Below is a set of records, and all of them should be retyped exactly, minus the pictures.

┌──

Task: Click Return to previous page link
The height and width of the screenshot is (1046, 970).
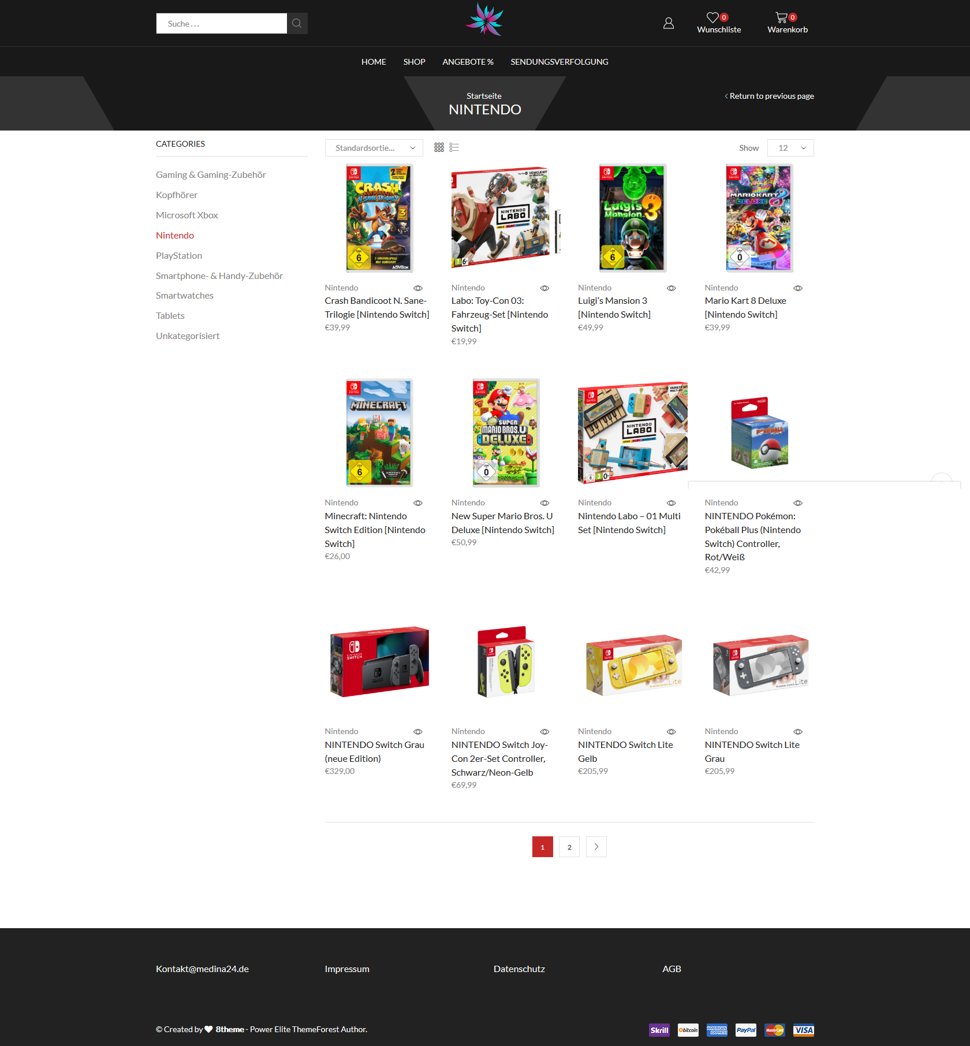Action: [769, 96]
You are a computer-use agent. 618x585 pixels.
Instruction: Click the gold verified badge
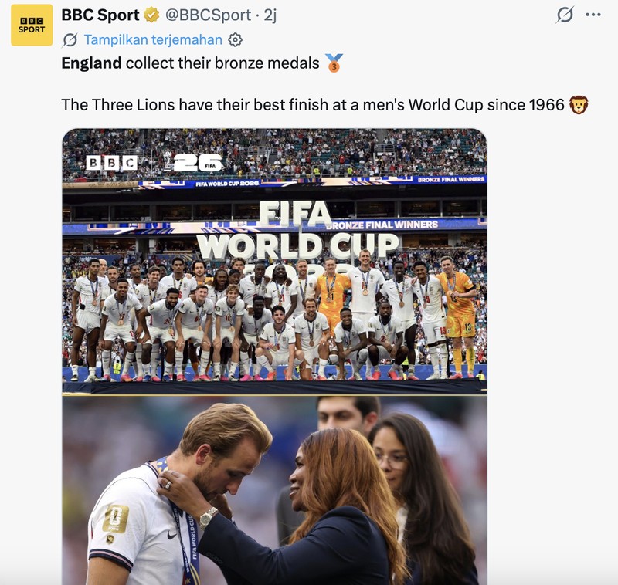click(x=151, y=15)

└──

▶ [SOLUTION TO THE PROBLEM]:
Task: Click Return to previous page link
The height and width of the screenshot is (1046, 970).
Action: [769, 96]
You are a computer-use agent. 618x585 pixels.
Instruction: Click the gold verified badge
click(x=151, y=15)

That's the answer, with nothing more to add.